------ Records to use
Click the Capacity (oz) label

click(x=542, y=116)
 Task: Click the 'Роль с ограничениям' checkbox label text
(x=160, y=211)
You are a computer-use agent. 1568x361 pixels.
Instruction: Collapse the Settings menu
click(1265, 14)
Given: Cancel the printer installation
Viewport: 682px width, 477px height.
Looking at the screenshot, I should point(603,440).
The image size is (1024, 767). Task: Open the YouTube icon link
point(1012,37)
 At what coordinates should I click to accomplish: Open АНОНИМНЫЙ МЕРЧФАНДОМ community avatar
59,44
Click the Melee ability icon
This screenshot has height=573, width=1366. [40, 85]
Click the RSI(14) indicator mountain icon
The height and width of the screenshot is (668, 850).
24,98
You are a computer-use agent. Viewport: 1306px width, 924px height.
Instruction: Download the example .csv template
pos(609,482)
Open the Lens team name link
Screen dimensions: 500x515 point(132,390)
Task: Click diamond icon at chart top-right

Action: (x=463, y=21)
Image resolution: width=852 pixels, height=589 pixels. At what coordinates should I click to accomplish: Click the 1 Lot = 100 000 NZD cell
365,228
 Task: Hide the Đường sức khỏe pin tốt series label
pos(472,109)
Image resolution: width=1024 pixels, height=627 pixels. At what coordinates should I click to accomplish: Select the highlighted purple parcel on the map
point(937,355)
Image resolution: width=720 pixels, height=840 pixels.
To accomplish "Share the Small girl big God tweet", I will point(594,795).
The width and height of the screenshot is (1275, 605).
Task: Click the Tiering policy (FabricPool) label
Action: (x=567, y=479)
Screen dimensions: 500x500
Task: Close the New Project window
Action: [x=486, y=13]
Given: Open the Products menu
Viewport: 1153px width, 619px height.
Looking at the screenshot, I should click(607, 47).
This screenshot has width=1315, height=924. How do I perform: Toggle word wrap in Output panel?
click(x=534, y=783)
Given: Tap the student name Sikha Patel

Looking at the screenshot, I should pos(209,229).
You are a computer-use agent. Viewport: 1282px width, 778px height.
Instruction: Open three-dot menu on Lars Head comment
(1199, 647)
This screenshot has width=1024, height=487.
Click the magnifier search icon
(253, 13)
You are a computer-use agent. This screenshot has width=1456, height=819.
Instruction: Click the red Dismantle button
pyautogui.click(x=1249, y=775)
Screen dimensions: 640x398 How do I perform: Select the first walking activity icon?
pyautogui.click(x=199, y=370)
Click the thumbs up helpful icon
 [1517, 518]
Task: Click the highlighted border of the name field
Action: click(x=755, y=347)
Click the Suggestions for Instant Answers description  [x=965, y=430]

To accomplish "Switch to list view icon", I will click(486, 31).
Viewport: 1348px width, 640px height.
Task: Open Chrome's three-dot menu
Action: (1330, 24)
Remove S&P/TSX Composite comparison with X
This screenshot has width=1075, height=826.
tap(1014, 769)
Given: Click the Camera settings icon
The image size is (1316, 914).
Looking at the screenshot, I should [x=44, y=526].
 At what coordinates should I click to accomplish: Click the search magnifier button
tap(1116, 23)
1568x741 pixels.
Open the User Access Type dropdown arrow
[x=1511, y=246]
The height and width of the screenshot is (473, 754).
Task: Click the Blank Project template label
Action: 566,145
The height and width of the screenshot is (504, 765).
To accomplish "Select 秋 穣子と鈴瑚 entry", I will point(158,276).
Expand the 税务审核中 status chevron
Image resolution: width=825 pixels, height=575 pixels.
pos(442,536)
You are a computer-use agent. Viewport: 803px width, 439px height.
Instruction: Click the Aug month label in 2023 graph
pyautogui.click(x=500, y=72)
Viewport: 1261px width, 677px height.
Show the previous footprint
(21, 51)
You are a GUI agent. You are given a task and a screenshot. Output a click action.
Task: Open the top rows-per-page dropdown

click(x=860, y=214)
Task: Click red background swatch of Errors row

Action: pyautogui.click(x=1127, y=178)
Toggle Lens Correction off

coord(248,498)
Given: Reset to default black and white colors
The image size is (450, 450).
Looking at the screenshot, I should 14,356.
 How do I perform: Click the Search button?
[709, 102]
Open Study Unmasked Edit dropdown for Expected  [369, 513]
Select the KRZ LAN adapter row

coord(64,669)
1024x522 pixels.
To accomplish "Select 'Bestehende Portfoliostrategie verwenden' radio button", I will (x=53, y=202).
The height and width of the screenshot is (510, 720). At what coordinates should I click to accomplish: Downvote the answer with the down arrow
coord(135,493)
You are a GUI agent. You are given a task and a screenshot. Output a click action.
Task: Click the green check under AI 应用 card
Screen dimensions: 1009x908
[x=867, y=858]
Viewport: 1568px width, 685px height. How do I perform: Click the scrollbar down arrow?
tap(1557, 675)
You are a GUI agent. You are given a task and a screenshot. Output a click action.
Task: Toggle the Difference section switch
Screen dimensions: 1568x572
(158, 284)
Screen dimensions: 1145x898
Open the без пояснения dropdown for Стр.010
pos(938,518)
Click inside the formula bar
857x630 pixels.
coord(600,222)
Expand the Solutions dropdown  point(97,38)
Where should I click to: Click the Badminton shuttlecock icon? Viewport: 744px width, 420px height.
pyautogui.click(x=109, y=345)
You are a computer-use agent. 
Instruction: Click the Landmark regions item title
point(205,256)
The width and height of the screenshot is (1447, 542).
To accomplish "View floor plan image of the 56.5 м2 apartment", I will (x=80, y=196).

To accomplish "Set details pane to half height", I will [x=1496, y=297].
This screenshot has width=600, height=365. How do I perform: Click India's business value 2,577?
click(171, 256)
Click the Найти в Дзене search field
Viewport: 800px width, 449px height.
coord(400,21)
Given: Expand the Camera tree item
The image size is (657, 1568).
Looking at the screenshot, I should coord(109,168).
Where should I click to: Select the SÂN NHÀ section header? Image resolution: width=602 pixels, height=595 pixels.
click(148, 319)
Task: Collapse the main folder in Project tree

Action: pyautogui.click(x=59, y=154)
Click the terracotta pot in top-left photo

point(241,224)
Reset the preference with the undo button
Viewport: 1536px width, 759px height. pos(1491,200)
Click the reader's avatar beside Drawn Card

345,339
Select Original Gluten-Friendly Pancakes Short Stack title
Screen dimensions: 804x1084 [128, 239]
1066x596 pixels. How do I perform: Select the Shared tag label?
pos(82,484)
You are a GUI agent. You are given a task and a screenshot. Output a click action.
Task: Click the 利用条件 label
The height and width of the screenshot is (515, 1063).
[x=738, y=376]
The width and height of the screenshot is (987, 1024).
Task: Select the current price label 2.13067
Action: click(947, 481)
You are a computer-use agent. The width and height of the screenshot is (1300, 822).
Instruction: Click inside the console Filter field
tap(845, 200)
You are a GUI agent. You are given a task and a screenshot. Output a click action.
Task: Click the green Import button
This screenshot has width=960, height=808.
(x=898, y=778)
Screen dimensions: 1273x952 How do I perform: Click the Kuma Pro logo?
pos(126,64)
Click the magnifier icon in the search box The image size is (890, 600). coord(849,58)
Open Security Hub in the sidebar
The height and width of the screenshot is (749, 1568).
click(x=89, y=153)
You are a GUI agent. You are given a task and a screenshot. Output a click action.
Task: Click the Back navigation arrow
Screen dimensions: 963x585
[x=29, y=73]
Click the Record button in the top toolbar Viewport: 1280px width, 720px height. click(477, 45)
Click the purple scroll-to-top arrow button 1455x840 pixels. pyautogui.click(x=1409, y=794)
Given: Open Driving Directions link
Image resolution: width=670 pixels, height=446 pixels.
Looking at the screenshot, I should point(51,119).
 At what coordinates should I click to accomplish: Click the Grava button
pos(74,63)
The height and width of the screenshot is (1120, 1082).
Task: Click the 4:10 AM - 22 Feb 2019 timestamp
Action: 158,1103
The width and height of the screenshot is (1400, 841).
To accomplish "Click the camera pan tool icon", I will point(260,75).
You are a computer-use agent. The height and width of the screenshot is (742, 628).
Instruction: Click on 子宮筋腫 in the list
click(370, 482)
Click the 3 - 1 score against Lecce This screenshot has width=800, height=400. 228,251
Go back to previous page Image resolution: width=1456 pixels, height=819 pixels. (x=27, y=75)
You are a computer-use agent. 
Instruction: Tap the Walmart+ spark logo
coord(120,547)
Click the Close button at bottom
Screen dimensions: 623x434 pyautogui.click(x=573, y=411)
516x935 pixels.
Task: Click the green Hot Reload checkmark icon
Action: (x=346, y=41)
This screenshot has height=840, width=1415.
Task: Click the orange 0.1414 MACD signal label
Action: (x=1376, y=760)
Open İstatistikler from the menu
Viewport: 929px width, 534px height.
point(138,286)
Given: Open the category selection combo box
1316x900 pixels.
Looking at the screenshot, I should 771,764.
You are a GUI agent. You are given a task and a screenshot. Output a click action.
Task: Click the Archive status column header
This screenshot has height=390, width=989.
------------
Please give an exact copy of the entries above, from the line with "Where should I click to: Select" down to the line with "Task: Click the 利用条件 label", inclusive, and nothing else.

[Task solution]
Where should I click to: Select the SÂN NHÀ section header? Image resolution: width=602 pixels, height=595 pixels.
click(148, 319)
Task: Collapse the main folder in Project tree

Action: pyautogui.click(x=59, y=154)
Click the terracotta pot in top-left photo

point(241,224)
Reset the preference with the undo button
Viewport: 1536px width, 759px height. pos(1491,200)
Click the reader's avatar beside Drawn Card

345,339
Select Original Gluten-Friendly Pancakes Short Stack title
Screen dimensions: 804x1084 [128, 239]
1066x596 pixels. How do I perform: Select the Shared tag label?
pos(82,484)
You are a GUI agent. You are given a task and a screenshot. Output a click action.
Task: Click the 利用条件 label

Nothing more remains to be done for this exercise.